--- Problem ---
The data needs to be returned in full, exactly as it reads.

--- Stored data ---
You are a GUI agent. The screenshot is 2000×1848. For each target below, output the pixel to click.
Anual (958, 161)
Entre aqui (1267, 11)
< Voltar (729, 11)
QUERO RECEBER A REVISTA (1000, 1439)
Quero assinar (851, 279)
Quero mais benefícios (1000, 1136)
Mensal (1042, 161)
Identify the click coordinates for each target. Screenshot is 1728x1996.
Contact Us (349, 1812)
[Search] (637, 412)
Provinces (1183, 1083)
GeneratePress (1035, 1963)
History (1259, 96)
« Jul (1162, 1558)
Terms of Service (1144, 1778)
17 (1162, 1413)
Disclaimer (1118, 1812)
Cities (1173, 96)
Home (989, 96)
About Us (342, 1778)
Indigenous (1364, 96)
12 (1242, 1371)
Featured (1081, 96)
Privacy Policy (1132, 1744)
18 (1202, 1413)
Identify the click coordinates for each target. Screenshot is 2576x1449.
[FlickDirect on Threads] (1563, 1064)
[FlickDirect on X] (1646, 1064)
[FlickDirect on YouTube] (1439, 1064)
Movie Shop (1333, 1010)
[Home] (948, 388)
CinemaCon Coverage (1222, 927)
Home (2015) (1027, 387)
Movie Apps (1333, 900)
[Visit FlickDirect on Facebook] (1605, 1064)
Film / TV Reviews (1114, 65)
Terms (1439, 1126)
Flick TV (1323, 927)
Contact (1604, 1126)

--- Exercise response ---
You are a GUI agent. The screenshot is 2000×1848. For each target below, output the pixel to click.
Anual (958, 161)
Entre aqui (1267, 11)
< Voltar (729, 11)
QUERO RECEBER A REVISTA (1000, 1439)
Quero assinar (851, 279)
Quero mais benefícios (1000, 1136)
Mensal (1042, 161)
Identify the click coordinates for each target. Screenshot is 1728x1996.
Contact Us (349, 1812)
[Search] (637, 412)
Provinces (1183, 1083)
GeneratePress (1035, 1963)
History (1259, 96)
« Jul (1162, 1558)
Terms of Service (1144, 1778)
17 (1162, 1413)
Disclaimer (1118, 1812)
Cities (1173, 96)
Home (989, 96)
About Us (342, 1778)
Indigenous (1364, 96)
12 (1242, 1371)
Featured (1081, 96)
Privacy Policy (1132, 1744)
18 (1202, 1413)
Identify the click coordinates for each target. Screenshot is 2576x1449.
[FlickDirect on Threads] (1563, 1064)
[FlickDirect on X] (1646, 1064)
[FlickDirect on YouTube] (1439, 1064)
Movie Shop (1333, 1010)
[Home] (948, 388)
CinemaCon Coverage (1222, 927)
Home (2015) (1027, 387)
Movie Apps (1333, 900)
[Visit FlickDirect on Facebook] (1605, 1064)
Film / TV Reviews (1114, 65)
Terms (1439, 1126)
Flick TV (1323, 927)
Contact (1604, 1126)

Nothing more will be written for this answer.